--- Data to use Enclosed Below ---

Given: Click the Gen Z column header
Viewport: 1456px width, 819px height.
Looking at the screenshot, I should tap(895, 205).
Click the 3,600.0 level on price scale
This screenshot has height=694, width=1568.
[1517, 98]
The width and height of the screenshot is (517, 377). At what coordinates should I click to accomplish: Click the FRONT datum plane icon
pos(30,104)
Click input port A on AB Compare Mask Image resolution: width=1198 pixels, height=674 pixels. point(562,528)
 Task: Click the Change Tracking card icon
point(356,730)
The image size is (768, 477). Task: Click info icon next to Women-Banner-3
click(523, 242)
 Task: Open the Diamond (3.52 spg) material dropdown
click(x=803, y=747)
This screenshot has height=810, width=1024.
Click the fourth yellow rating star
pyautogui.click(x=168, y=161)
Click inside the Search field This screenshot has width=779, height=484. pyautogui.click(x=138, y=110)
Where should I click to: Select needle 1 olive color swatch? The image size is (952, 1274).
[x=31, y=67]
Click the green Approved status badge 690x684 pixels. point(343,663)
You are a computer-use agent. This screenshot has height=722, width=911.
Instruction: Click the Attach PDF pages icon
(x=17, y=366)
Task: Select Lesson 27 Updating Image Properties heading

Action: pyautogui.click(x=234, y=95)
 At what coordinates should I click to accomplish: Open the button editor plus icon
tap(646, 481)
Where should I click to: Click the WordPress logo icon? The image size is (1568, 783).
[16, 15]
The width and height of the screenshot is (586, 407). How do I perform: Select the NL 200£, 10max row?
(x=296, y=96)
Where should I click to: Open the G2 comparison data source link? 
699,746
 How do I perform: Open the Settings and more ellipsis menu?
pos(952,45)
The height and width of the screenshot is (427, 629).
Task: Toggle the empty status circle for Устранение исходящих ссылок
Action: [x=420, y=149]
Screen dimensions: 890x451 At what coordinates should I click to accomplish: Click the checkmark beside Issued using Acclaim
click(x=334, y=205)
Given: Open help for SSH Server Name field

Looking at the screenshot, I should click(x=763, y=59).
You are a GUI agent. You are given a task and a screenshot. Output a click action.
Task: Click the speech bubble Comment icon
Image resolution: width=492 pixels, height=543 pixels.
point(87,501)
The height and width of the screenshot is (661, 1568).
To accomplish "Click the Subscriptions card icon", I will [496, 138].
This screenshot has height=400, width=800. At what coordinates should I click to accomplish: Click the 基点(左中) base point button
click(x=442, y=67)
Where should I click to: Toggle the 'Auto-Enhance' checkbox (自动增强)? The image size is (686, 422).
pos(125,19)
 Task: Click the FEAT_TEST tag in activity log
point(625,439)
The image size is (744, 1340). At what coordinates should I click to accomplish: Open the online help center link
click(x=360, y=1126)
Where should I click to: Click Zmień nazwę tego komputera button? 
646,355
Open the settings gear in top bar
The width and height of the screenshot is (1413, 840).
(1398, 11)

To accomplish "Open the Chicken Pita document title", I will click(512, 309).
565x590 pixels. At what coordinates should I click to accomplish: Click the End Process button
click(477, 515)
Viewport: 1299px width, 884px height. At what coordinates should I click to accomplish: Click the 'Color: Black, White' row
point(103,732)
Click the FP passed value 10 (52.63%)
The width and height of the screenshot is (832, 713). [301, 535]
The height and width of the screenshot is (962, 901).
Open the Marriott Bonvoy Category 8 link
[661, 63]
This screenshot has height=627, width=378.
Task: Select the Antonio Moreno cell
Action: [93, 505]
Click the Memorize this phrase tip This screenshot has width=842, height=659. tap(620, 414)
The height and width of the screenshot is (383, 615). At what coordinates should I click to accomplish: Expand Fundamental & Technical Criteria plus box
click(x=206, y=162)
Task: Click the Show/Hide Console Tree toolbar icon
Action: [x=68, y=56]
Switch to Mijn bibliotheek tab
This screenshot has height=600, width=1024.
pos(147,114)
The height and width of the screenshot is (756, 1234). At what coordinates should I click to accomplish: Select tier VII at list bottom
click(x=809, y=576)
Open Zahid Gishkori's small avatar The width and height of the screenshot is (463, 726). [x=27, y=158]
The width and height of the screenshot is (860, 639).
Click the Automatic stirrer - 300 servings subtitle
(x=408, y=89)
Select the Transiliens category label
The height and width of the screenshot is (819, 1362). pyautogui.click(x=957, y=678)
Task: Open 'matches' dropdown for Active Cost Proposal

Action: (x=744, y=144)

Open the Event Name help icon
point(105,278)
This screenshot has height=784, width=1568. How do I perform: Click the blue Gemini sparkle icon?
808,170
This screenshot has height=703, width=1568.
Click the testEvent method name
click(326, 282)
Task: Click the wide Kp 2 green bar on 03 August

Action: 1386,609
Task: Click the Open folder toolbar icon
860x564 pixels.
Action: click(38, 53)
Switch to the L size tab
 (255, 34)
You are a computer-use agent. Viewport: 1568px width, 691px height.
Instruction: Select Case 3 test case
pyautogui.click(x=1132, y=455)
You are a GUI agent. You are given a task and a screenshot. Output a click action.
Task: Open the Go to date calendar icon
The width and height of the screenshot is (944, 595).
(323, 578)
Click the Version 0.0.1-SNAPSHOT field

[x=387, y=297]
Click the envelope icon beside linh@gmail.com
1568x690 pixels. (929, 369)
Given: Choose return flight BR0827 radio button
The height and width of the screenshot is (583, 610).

--- End of Enclosed Data to use ---

Copy out every line in the records where the word "agent" is found.

You are a computer-use agent. This screenshot has height=722, width=911.
You are a GUI agent. You are given a task and a screenshot. Output a click action.
You are a computer-use agent. Viewport: 1568px width, 691px height.
You are a GUI agent. You are given a task and a screenshot. Output a click action.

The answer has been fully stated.